▶ _Work to complete_
Once the line containing "[Bluesky] (336, 1628)" is found in the records below, return it and each following line exactly, up to and including the line containing "Pelayanan Pengesahan Rusunawan (133, 1053)", and nothing else.

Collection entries
**********
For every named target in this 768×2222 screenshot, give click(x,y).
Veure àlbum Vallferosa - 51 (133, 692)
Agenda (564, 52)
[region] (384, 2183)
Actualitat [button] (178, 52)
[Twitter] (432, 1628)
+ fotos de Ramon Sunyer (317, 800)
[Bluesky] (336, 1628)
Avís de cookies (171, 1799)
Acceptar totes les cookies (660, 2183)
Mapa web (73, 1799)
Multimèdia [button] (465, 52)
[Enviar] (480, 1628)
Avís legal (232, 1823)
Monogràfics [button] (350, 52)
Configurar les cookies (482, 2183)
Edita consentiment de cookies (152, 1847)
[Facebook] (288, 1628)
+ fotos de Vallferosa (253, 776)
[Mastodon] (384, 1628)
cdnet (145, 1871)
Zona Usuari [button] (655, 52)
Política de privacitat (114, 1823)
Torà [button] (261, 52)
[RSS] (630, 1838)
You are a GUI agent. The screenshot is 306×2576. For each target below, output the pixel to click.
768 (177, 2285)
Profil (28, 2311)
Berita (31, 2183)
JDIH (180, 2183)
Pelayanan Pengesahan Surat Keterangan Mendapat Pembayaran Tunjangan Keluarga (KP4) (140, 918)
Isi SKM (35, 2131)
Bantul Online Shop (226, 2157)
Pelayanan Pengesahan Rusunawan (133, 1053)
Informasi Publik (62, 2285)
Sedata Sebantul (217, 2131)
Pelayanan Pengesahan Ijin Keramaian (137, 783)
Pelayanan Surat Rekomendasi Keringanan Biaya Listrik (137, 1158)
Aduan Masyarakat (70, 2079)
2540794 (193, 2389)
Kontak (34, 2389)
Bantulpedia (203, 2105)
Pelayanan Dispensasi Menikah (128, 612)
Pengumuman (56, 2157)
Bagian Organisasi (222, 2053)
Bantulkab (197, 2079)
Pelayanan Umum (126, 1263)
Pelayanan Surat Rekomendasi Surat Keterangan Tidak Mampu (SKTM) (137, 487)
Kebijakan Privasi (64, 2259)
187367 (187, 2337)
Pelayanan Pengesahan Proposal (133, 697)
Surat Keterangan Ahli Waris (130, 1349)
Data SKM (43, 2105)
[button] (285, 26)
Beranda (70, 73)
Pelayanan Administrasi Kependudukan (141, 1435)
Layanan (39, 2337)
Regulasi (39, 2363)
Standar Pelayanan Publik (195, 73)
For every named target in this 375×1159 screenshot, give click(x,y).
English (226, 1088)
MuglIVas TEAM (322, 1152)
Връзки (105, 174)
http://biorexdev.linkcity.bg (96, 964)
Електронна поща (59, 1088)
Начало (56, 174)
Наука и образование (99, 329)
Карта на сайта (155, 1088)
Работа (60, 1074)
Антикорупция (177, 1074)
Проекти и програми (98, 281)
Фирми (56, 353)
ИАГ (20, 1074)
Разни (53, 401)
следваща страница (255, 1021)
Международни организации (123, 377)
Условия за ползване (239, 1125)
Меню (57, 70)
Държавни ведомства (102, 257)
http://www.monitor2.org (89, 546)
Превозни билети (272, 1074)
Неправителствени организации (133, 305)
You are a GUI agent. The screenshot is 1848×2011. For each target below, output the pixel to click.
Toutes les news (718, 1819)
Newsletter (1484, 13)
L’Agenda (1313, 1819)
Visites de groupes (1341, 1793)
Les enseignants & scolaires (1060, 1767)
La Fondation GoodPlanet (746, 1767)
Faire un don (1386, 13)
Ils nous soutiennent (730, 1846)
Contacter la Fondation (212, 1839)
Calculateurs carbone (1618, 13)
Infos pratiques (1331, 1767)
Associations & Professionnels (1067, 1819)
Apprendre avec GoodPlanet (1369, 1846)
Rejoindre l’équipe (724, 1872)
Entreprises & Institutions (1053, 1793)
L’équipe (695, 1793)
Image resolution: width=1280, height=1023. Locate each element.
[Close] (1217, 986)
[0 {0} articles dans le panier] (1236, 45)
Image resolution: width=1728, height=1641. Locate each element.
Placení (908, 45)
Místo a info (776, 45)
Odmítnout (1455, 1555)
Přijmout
**********
▶ _Solution to this exercise_
[Bluesky] (336, 1628)
Avís de cookies (171, 1799)
Acceptar totes les cookies (660, 2183)
Mapa web (73, 1799)
Multimèdia [button] (465, 52)
[Enviar] (480, 1628)
Avís legal (232, 1823)
Monogràfics [button] (350, 52)
Configurar les cookies (482, 2183)
Edita consentiment de cookies (152, 1847)
[Facebook] (288, 1628)
+ fotos de Vallferosa (253, 776)
[Mastodon] (384, 1628)
cdnet (145, 1871)
Zona Usuari [button] (655, 52)
Política de privacitat (114, 1823)
Torà [button] (261, 52)
[RSS] (630, 1838)
You are a GUI agent. The screenshot is 306×2576. For each target below, output the pixel to click.
768 (177, 2285)
Profil (28, 2311)
Berita (31, 2183)
JDIH (180, 2183)
Pelayanan Pengesahan Surat Keterangan Mendapat Pembayaran Tunjangan Keluarga (KP4) (140, 918)
Isi SKM (35, 2131)
Bantul Online Shop (226, 2157)
Pelayanan Pengesahan Rusunawan (133, 1053)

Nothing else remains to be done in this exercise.